Somewhere around four AM, the threat assessment stopped working.
He’d done it three times. Methodical, systematic, starting from the outermost perimeter and working inward. Weather, cartel, Blake, roads, FBI timeline. He had contingencies mapped for eight different scenarios. He knew exactly what he’d do if the roads cleared faster than expected, if they didn’t clear at all, if cartel operatives found the cabin, if Blake made contact, if the FBI moved the safe house timeline.
Then he got to Alyssa. Status: sleeping. Location: his bedroom.
And his mind stayed there.
She was an unknown variable he couldn’t reduce to facts or strategize options for. Every time he tried, his mind strayed to her face, her eyes, that sexy voice, and his heart stuttered.
He hadn’t expected her to look the way she did. He wasn’t sure what he’d expected—he hadn’t let himself think about her, the theoretical someday of seeing her again. Thinking about it was its own particular torture.
She’d pushed back at him. That was the first thing he’d noticed, even in the middle of an active extraction with a cartel enforcer a few feet away. The old Alyssa would have gone quiet and compliant the second he’d taken charge of the situation, would have smoothed herself into whatever shape the moment required. This one had argued with him.
I’m not going anywhere with you.
He’d wanted to shake her. He’d also, and this was the part he was least proud of, wanted to laugh.

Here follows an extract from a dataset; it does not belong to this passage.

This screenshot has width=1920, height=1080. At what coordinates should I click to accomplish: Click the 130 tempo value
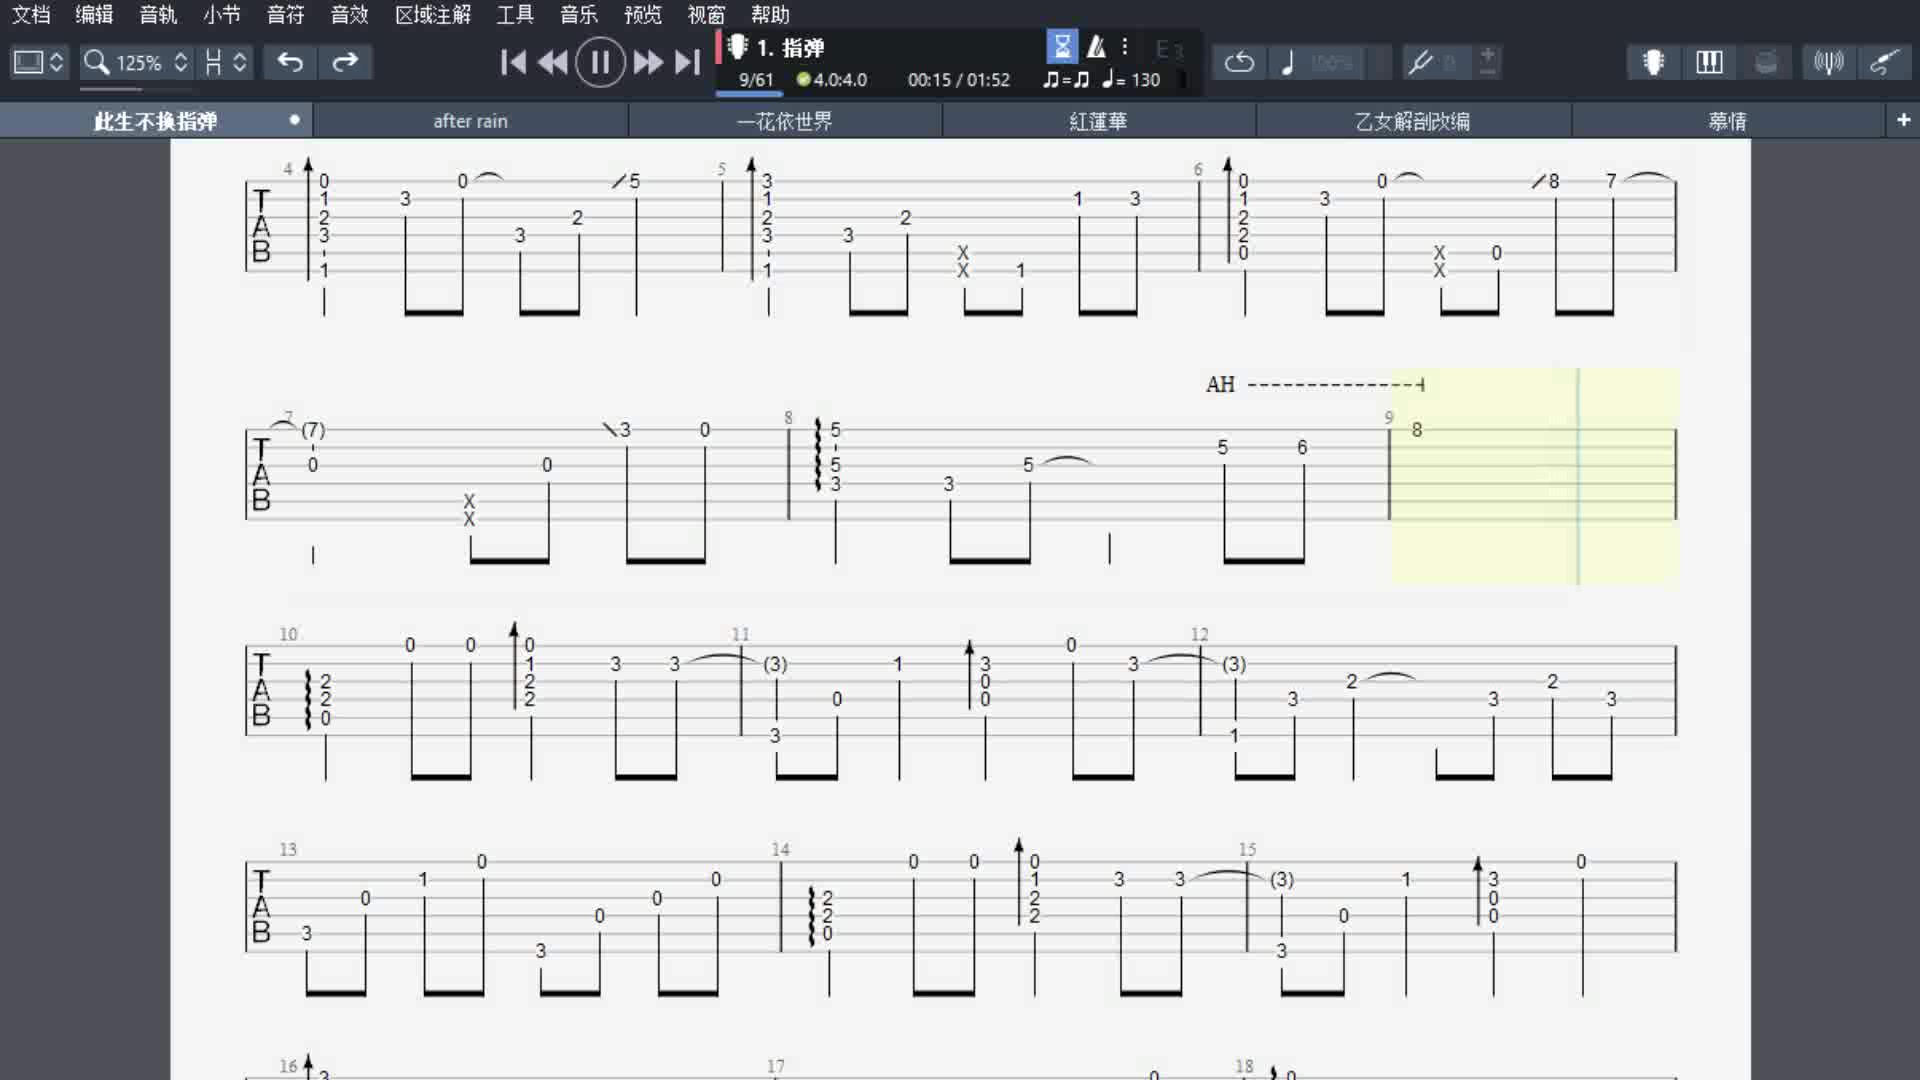[1145, 80]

Then, here at this table, she’d drawn his hands.
He hadn’t meant to look at the sketchbook—had glanced at it reflexively, the way he registered anything that moved in his peripheral vision—but he’d seen enough. The scar was rendered exactly right, the way it pulled at the base of his thumb, the quarters beside it.
She’d drawn him from memory a hundred times over his years of deployments, she’d told him once. She’d been keeping him present the only way she knew how.

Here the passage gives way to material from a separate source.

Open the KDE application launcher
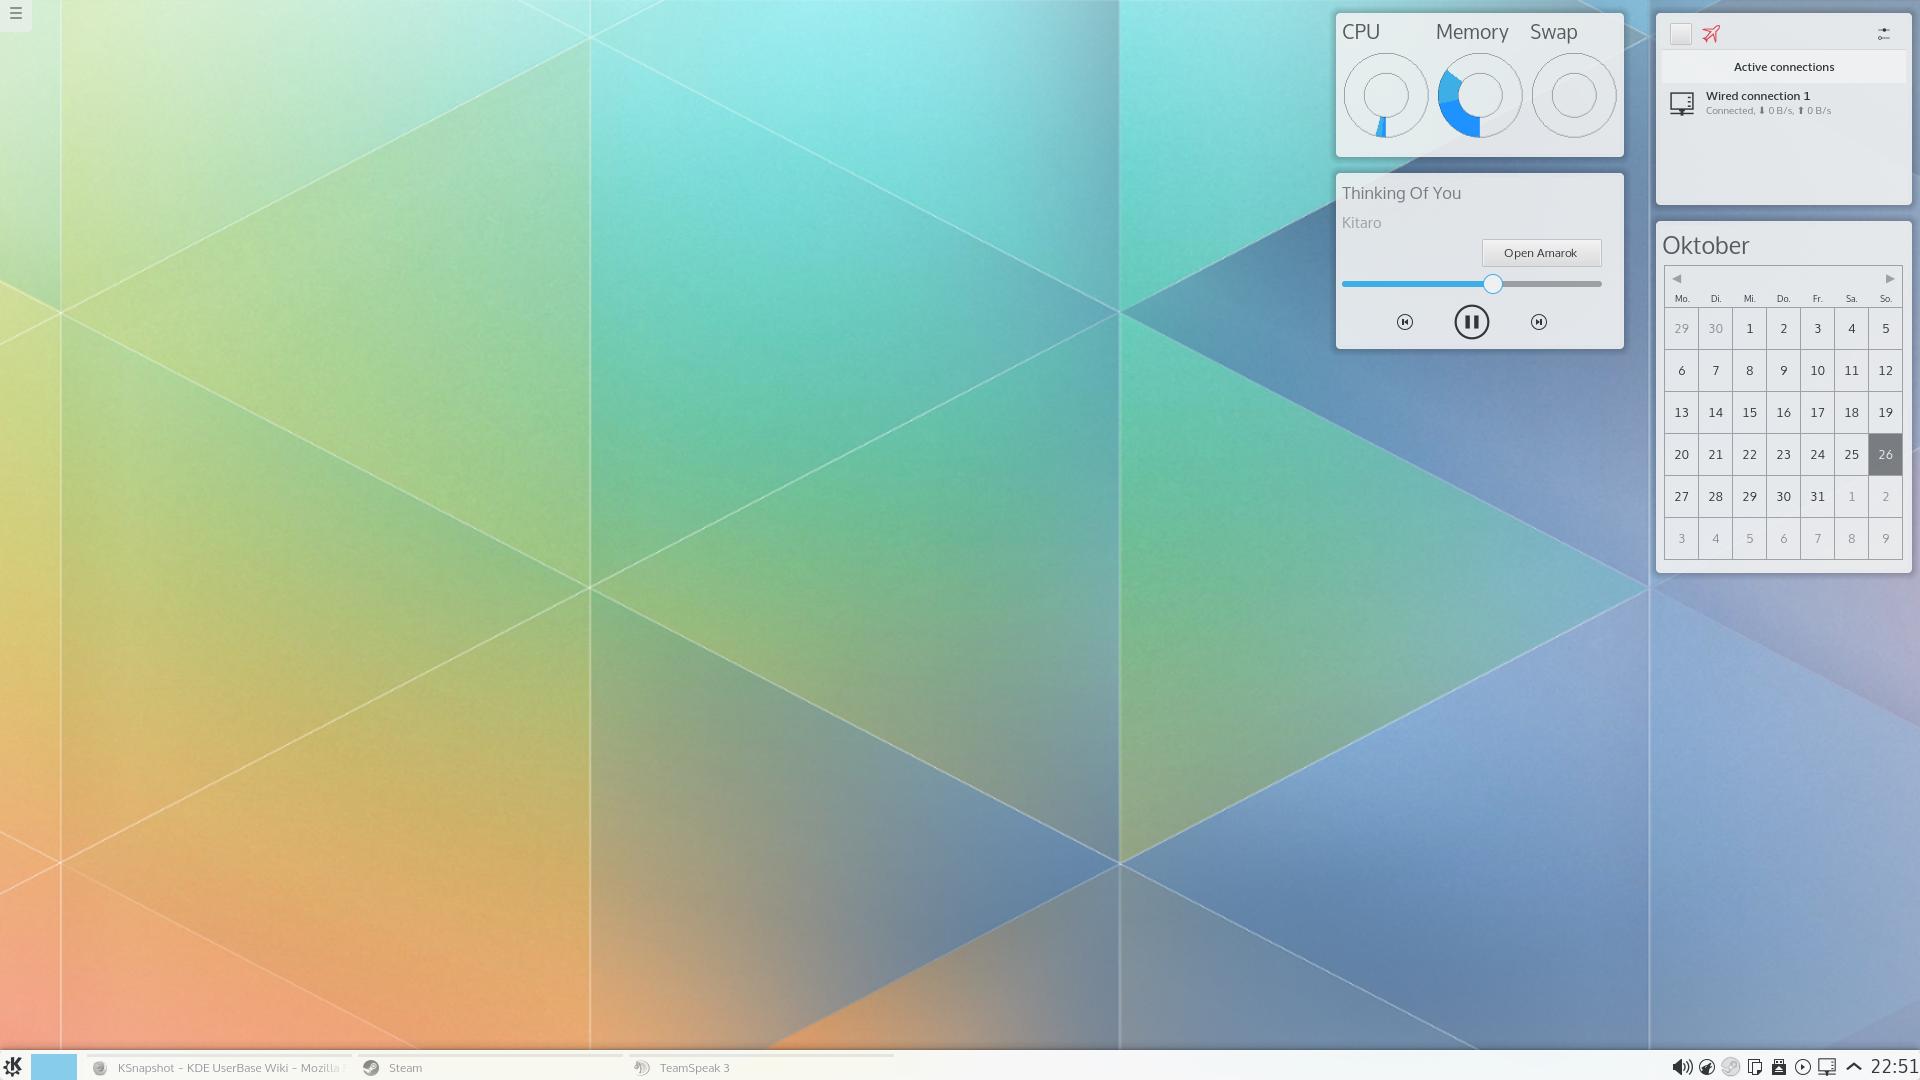This screenshot has width=1920, height=1080. tap(12, 1067)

He reached for the anger. It was usually reliable—the clean fury of choosing Blake over him, of watching her face when she’d said, he’s my brother, Mack, I can’t. Of not believing him, not even doubting Blake for a moment.

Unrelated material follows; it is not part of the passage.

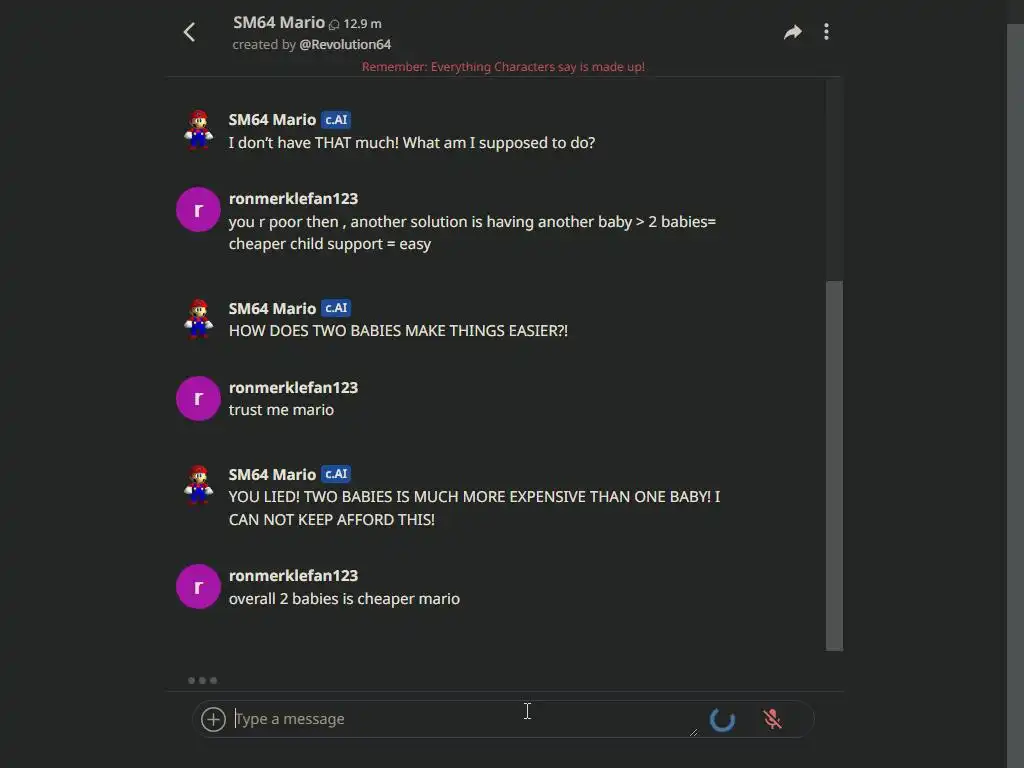Click the interaction count chat bubble icon
Screen dimensions: 1024x768
pyautogui.click(x=334, y=24)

It was still there, but other things were behind it. The way she’d fit against his chest in the hallway. His arm had known exactly where to go, her body had known exactly how to settle, like the intervening time since their breakup was a technicality that didn’t apply to how they’d been built to stand together.
A sigh escaped his lips. He snapped them shut. He picked up the quarters and rolled them until his hand ached, and then rolled them some more.
At five AM, he called Garrett.
He’d been putting it off, which was unlike him and which he recognized as avoidance, which was also unlike him, which meant the evening had gotten under his skin in ways he’d deal with later.
Garrett answered on the second ring. “Claire called.” No preamble. Garrett never wasted words.
“I figured.”
“You want to tell me why you abandoned an active operation against direct instruction?”
Mack glanced out the window. “The civilian was going to get grabbed, interrogated, and killed.”
“And the FBI couldn’t handle it because?—?”
Silence.
“Mack.”
“She’s Blake Bennett’s sister.”
The pause on the other end of the line was heavy. Garrett Cross had been running Shadow Point Security with Dr. Vivi Montgomery since its inception. She was the psychologist behind the scenes who’d once worked for the NSA. Commander Cross had been a SEAL. The two of them had built it from a five-man operation into something that mattered, and Garrett had a particular talent for receiving information and saying nothing until he’d fully processed it. It was one of the things that made him a good commander.